### Source document
Don’t worry - it’s just one config line away! 🚀
Local Static Resolution
Assuming Pigsty’s internal IP is 10.10.10.10
, add this to your client machine’s hosts file:
# Pigsty core components & default domains
10.10.10.10 h.pigsty g.pigsty p.pigsty a.pigsty
Adding Resolution
The client machine is where you browse Pigsty services - your laptop, desktop, VM, etc.
For Linux/MacOS: sudo nano /etc/hosts
For Windows: Run notepad as admin, edit C:\Windows\System32\drivers\etc\hosts
After adding the record, you can access Pigsty web services via these domains.

### Provided material
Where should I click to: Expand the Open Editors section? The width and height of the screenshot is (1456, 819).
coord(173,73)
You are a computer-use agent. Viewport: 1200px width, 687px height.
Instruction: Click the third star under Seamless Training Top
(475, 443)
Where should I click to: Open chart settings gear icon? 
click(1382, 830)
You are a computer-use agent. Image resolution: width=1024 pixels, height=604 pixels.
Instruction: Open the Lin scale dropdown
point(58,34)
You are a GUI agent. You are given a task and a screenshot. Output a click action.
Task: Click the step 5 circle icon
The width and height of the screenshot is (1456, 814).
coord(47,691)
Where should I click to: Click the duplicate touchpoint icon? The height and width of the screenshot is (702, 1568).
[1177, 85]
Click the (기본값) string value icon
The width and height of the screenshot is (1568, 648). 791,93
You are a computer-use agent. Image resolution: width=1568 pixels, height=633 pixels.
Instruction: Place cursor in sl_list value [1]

### Problem
Continue the Pigsty hosts-file guide from its last sentence.

### Answer to this exercise
Custom Domains
Not a fan of default domains? Modify them in infra_portal
before installation:
infra_portal:
home : { domain: h.pigsty.xxx }
grafana : { domain: g.pigsty.xxx ,endpoint: "${admin_ip}:3000" ,websocket: true }
prometheus : { domain: p.pigsty.xxx ,endpoint: "${admin_ip}:9090" }
alertmanager : { domain: a.pigsty.xxx ,endpoint: "${admin_ip}:9093" }
blackbox : { endpoint: "${admin_ip}:9115" }
loki : { endpoint: "${admin_ip}:3100" }
Then update your hosts file accordingly:
10.10.10.10 h.pigsty.xxx g.pigsty.xxx p.pigsty.xxx a.pigsty.xxx
Use any domain you like - real or made-up - as long as it resolves to Pigsty’s IP via local, internal, or public DNS.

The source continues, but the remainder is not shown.